Moving Node-RED to a monorepo with multiple modules
21 Mar 2019How we tore apart the internals of Node-RED and glued it back together without users knowing
There are two logical parts of Node-RED; the runtime where flows run and the editor where flows are edited. Ever since the start of the project, these two parts have been bundled together in a single blob of npm module.
With the 0.20 release we’ve just published, the internals of Node-RED have now been
split apart into 6 separate npm modules, along with the original node-red
module
that now has the task of pulling those modules back together so the user doesn’t
know what we’ve done.
This post describes how we went about doing that and some of the challenges we faced along the way.
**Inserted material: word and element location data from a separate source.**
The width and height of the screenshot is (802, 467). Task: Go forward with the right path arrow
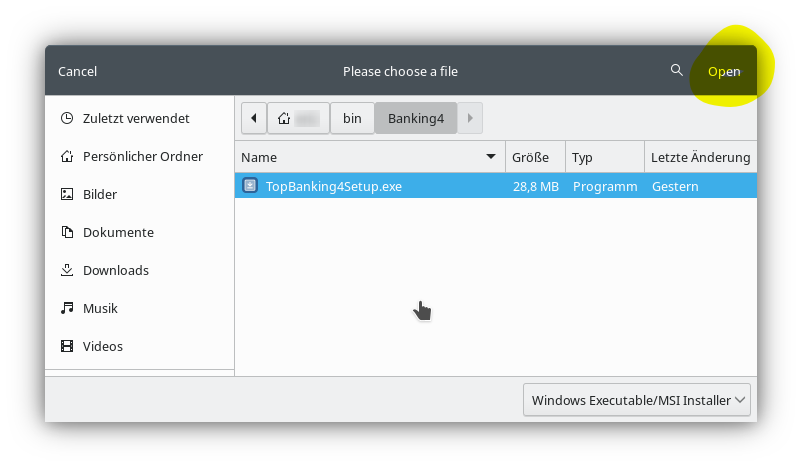470,118
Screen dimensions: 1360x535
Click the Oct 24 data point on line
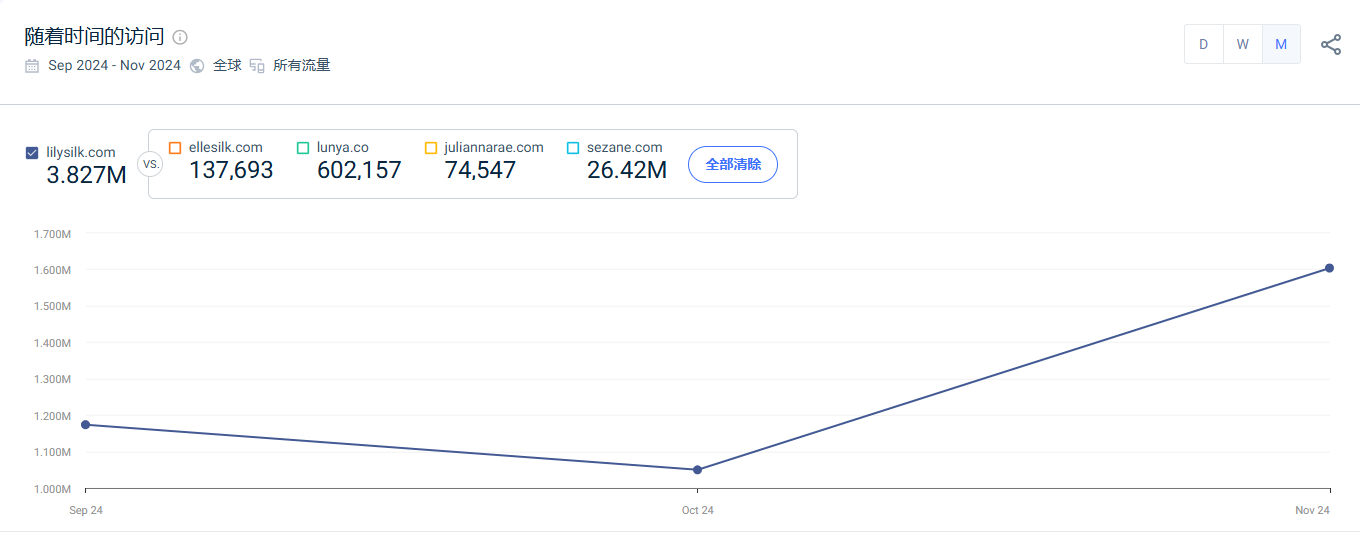click(x=697, y=470)
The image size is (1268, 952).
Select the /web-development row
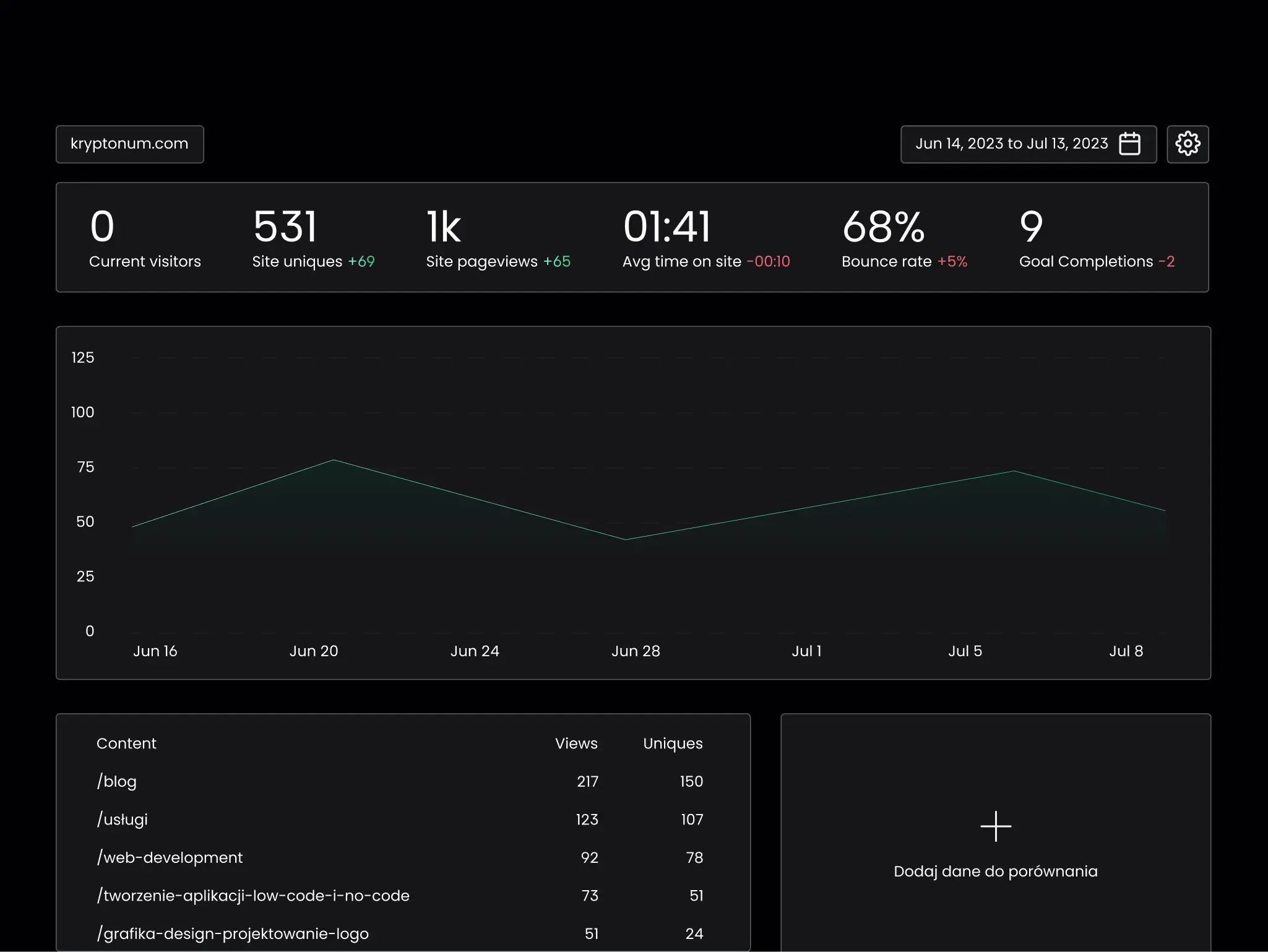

If you want to see it for yourself, the code is here.
This blog post was presented at LNUG in September 2019.
One-vs-Many repositories.
When I started looking at how to structure the code to support this approach, I had to decide whether to keep all the code in one repo or to split it into one repo per module.
Splitting it out would have made it clear what code belongs to each module and make it easier for new developers to follow the structure.
But it would also greatly increase the administrative burden; multiple repositories to manage, with multiple issue lists and the need to carefully co-ordinate pull-requests when a new feature spanned multiple modules.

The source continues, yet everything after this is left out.